→ Information shown:

#####

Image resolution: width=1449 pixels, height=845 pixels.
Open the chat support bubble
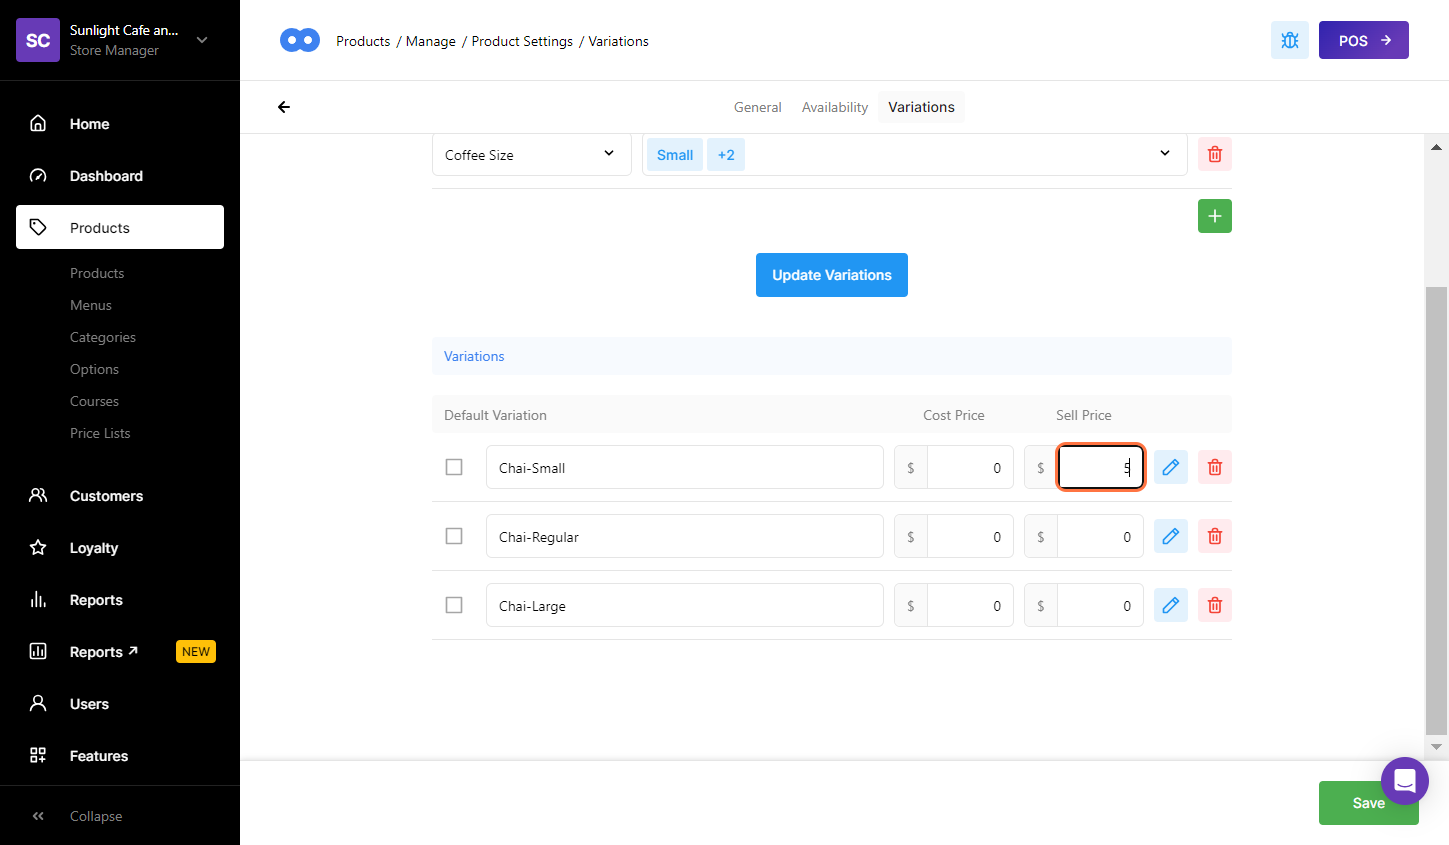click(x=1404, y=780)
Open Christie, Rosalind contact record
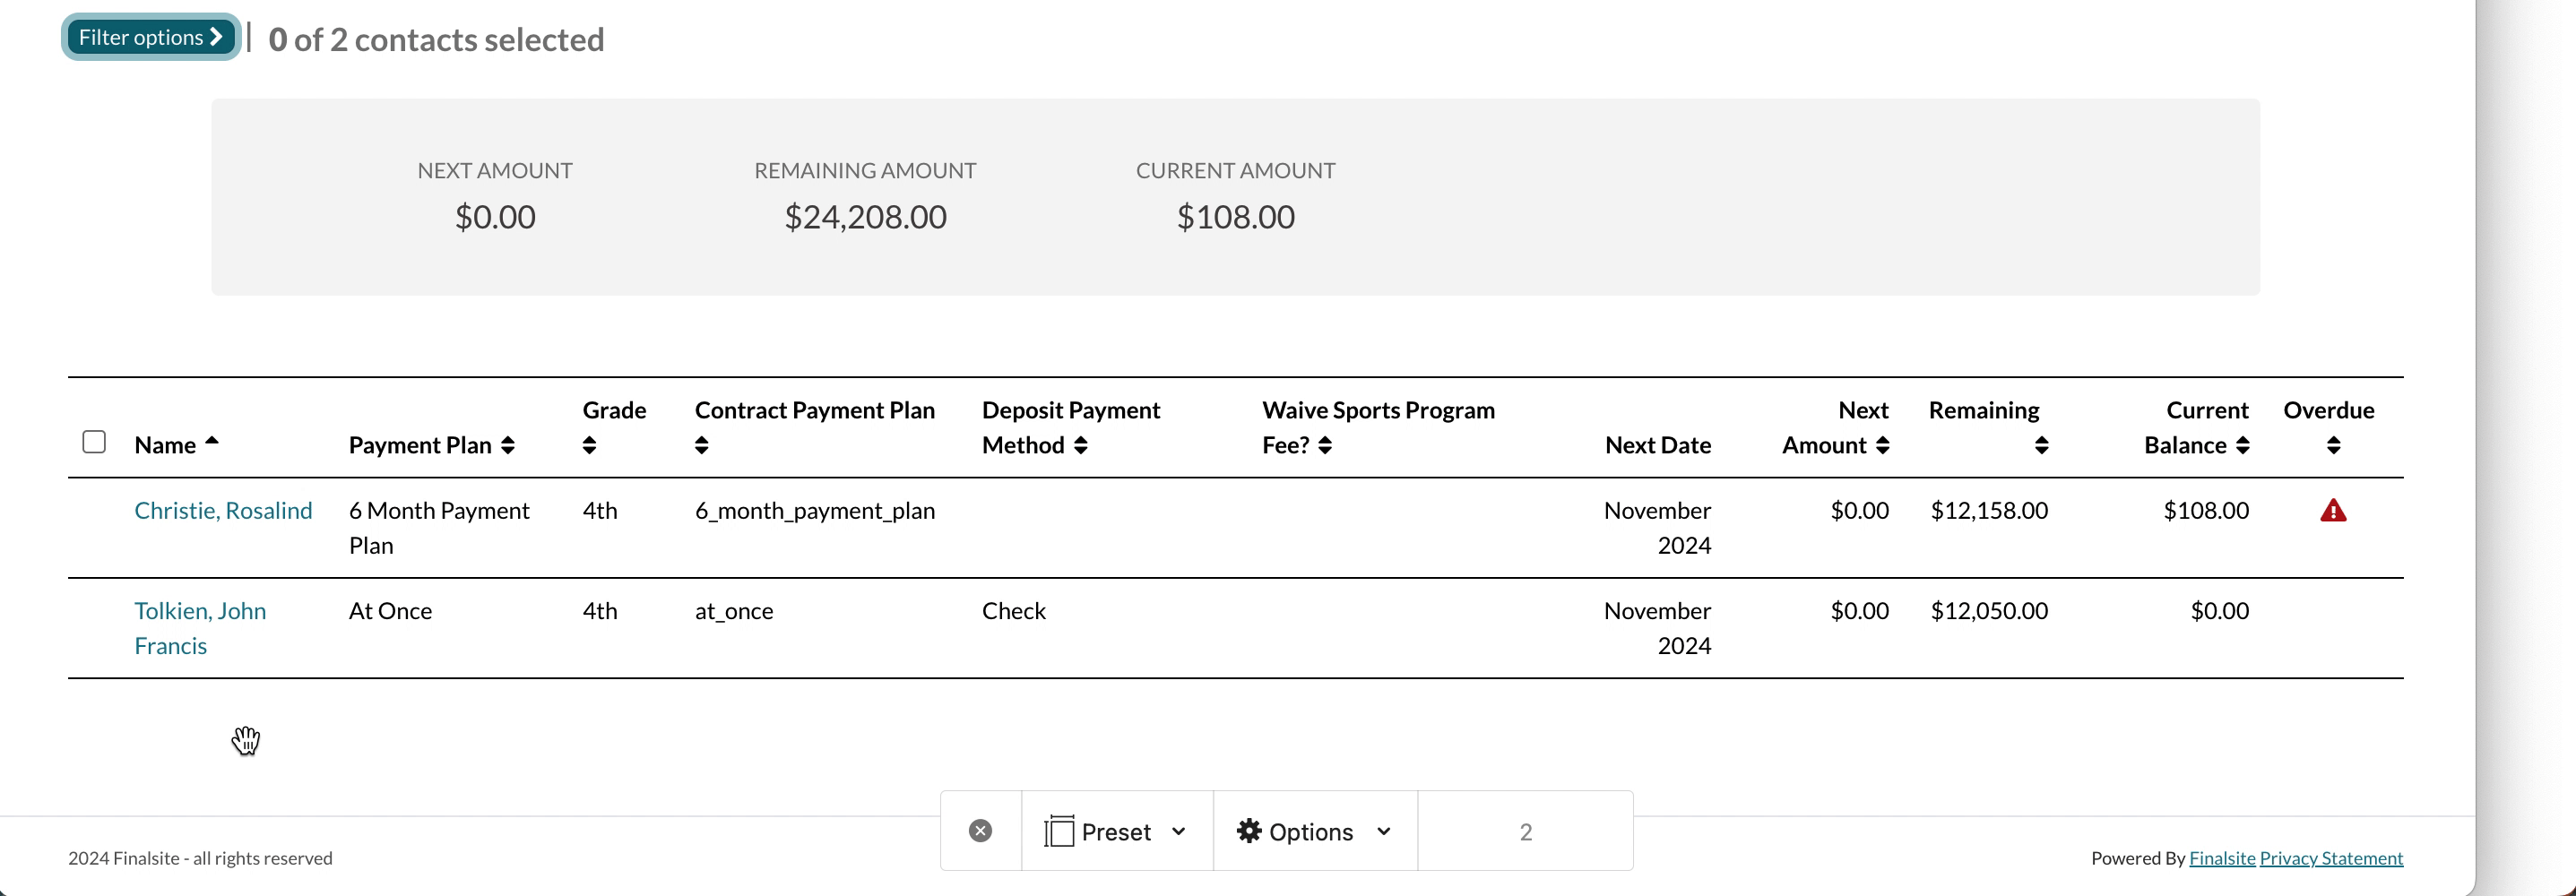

#####

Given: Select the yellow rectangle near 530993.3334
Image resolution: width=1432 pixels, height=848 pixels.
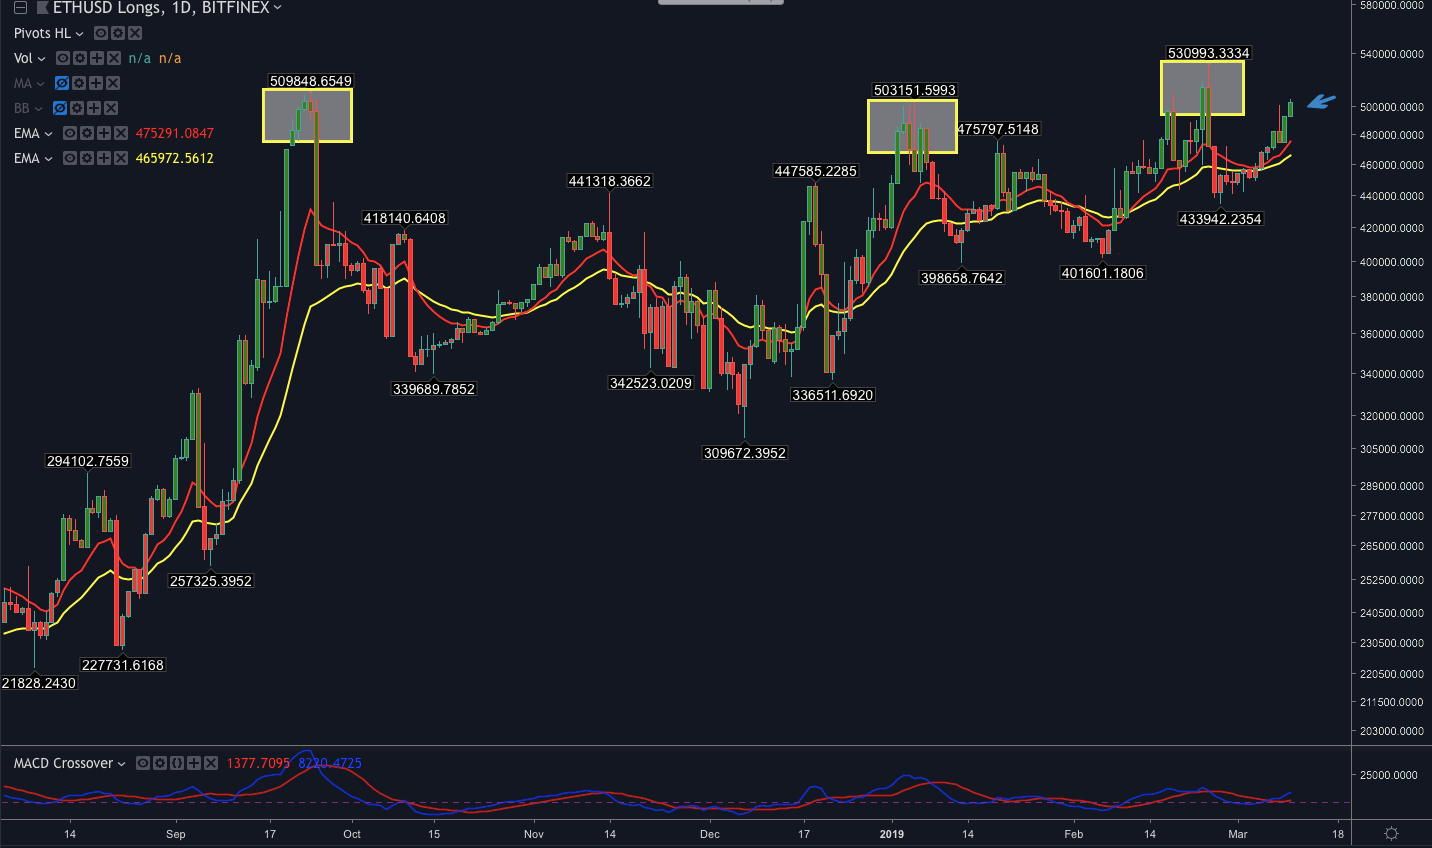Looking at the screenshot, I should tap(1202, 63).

#####

→ Aim of the task: Please rewrite part of the records as a JSON list of strings, one string per line, leaving out blank lines and the pictures. Begin at the line that contains "Image resolution: width=1449" and stop after the line that contains "Open Christie, Rosalind contact record".

→ Problem solution:
[
  "Image resolution: width=1449 pixels, height=845 pixels.",
  "Open the chat support bubble",
  "click(x=1404, y=780)",
  "Open Christie, Rosalind contact record"
]